Work instructions: Exactly the lines from the beginning of the records below through the line with "Given: Click the phrase '(über die CCU3)'" must be given again, without pictures.

Data provided:

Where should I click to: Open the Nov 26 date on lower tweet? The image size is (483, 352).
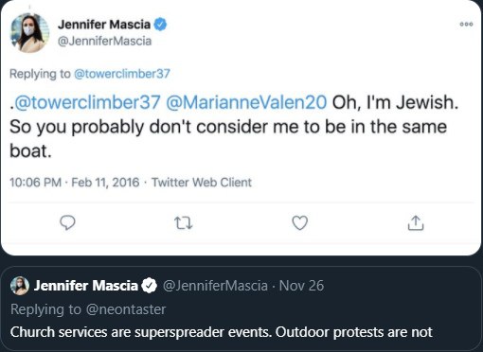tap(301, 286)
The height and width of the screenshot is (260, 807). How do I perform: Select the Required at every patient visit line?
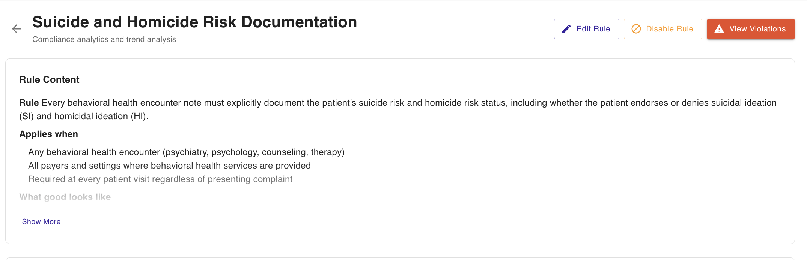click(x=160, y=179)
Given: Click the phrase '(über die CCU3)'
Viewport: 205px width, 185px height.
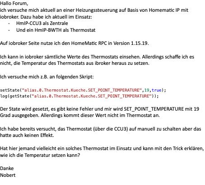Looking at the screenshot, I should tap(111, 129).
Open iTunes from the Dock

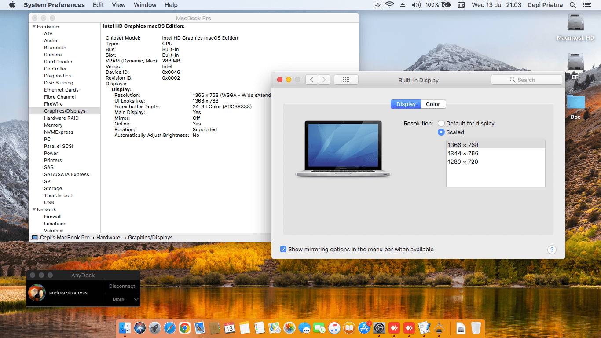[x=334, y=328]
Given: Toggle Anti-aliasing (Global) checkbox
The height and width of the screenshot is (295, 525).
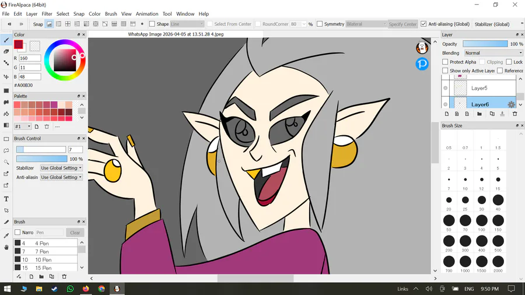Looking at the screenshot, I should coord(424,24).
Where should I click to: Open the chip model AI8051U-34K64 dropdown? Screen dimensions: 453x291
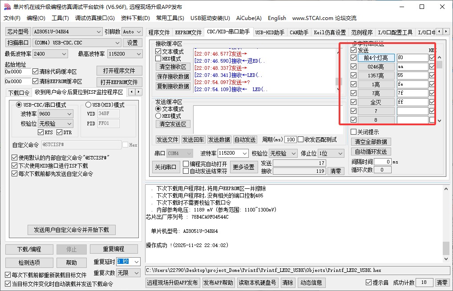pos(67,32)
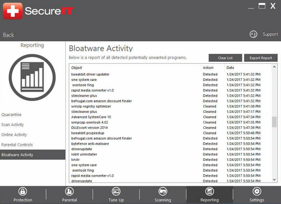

Reply to the exercise:
Where should I click to: Open the Nov 26 date on lower tweet? The image size is (483, 352).
tap(301, 286)
The height and width of the screenshot is (260, 807). How do I perform: Select the Required at every patient visit line?
click(x=160, y=179)
Given: Click the phrase '(über die CCU3)'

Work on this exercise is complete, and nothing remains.